Telly picked out the navigational stars quickly. Off to the north was red Antares, the pole star—or within a degree of the true pole. And to the east was the Navigator’s Star—Iris, messenger of the gods, which patrolled Okeanos’s Prime Meridian in a lazy figure-eight north and south of the equator.
Achernar, the brightest star in Telly’s sky, was rising out of the trees behind him. Aldeberan was high overhead, and Beta Centauris burned blue-white over the heart of Schenker Float.
Of the planets, only Hermes and Phoebe were visible, trailing after the Furnace as they descended into the western sea. And of the moons, only Calypso and Leucothie could be seen, one waxing full in the east and the other a slim crescent in the west.
Telly watched as the rest of the stars began to twinkle to life, naming those he could, casting about for the identities of those he could not.

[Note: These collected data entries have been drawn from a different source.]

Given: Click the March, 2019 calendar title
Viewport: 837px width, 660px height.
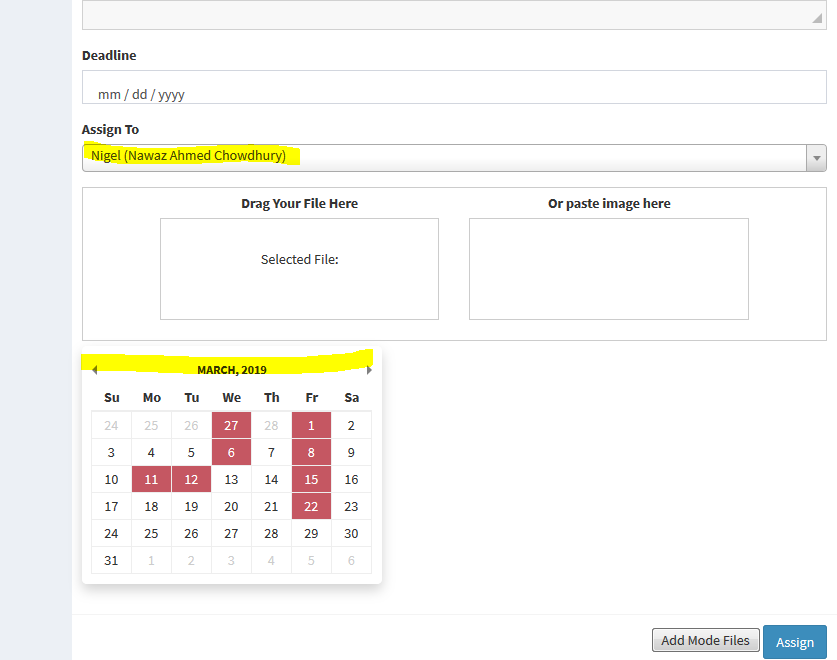Looking at the screenshot, I should [x=232, y=370].
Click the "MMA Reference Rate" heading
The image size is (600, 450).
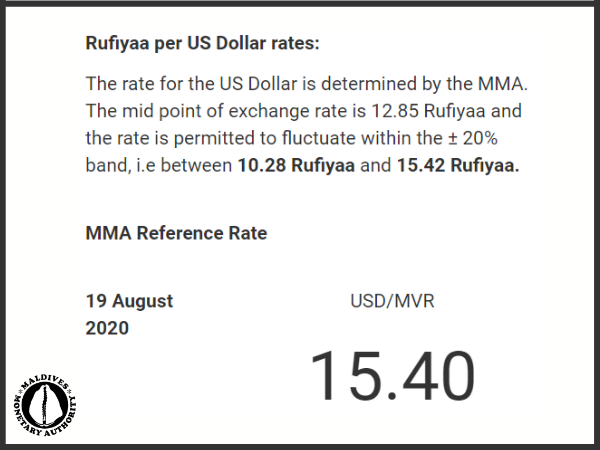click(176, 233)
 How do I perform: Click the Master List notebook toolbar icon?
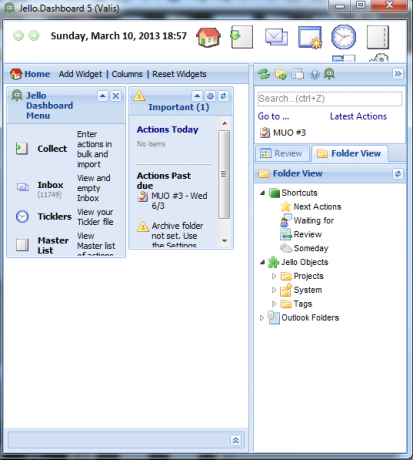pyautogui.click(x=378, y=37)
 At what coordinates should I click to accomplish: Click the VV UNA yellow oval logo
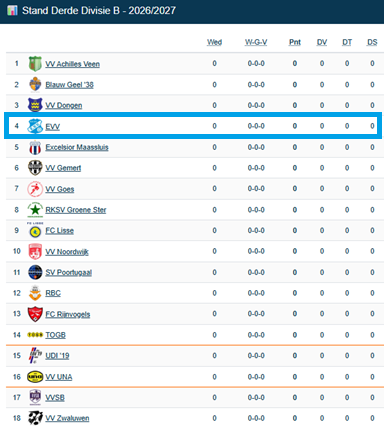(x=35, y=377)
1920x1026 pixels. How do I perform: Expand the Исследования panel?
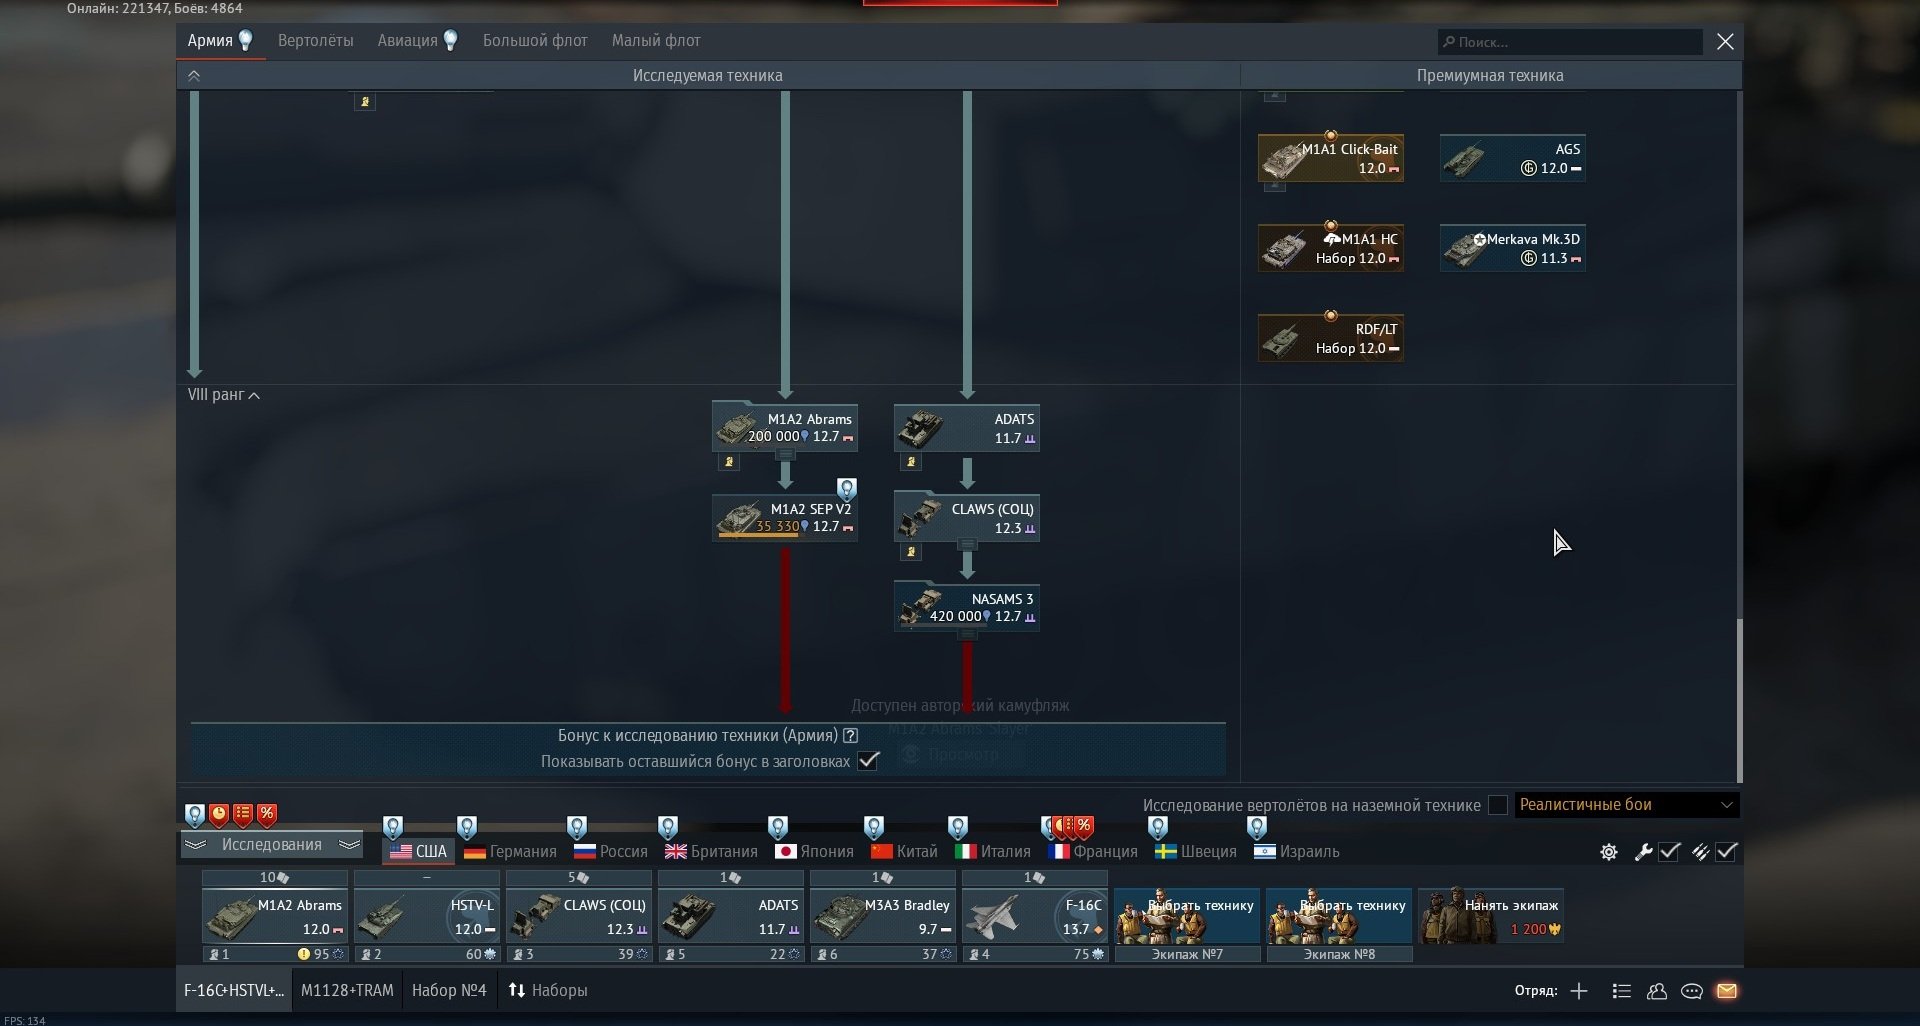[271, 845]
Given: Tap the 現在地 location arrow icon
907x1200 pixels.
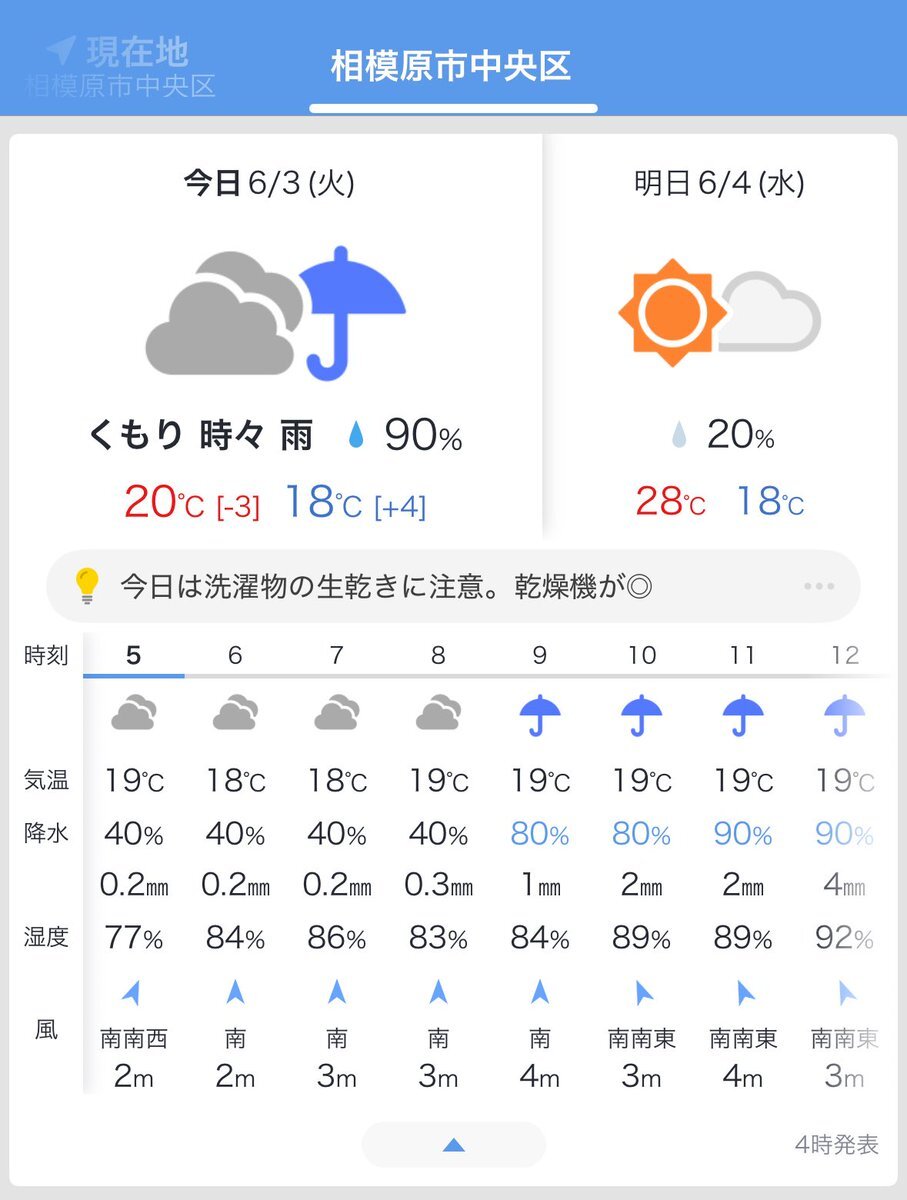Looking at the screenshot, I should 61,50.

And as he made his way through the sky, he lost his anger and frustration. There were still no answers, but the journey to the moons and planets and stars freed him from his float-bound troubles. He lost all sense of time and mass and social gravity, drifting upwards into the bottomless dark. His breathing slowed, his heart stopped its pounding, and his aching limbs relaxed.
He’d been there a long time when the skittering of a tree crab pulled his spirit back down into his body.
Then he saw that the tree crab had been disturbed by an intruder—Eppie. “Dr. Stoddard was a terrible bore, so I followed after you,” she said. “What’s wrong, Telly? You look terribly upset.”
Telly scowled. He didn’t want to talk to anyone right now. Then he saw the soft compassion in Eppie’s eyes and relented. She was only trying to help, he realized, and could not be criticized for that.
“It’s just me,” he said. “All of a sudden my life is a mess, and I don’t know what to do about it.”
“Your mother won’t let you go to Navigation School?” she asked.
“I don’t know. I haven’t asked her yet.”
“I’ll tell you what my grandfather would say, Telly. If you have to ask, you’re not ready to go.”
He felt suddenly sick at heart at that thought and snorted out a bitter laugh. “Thanks.”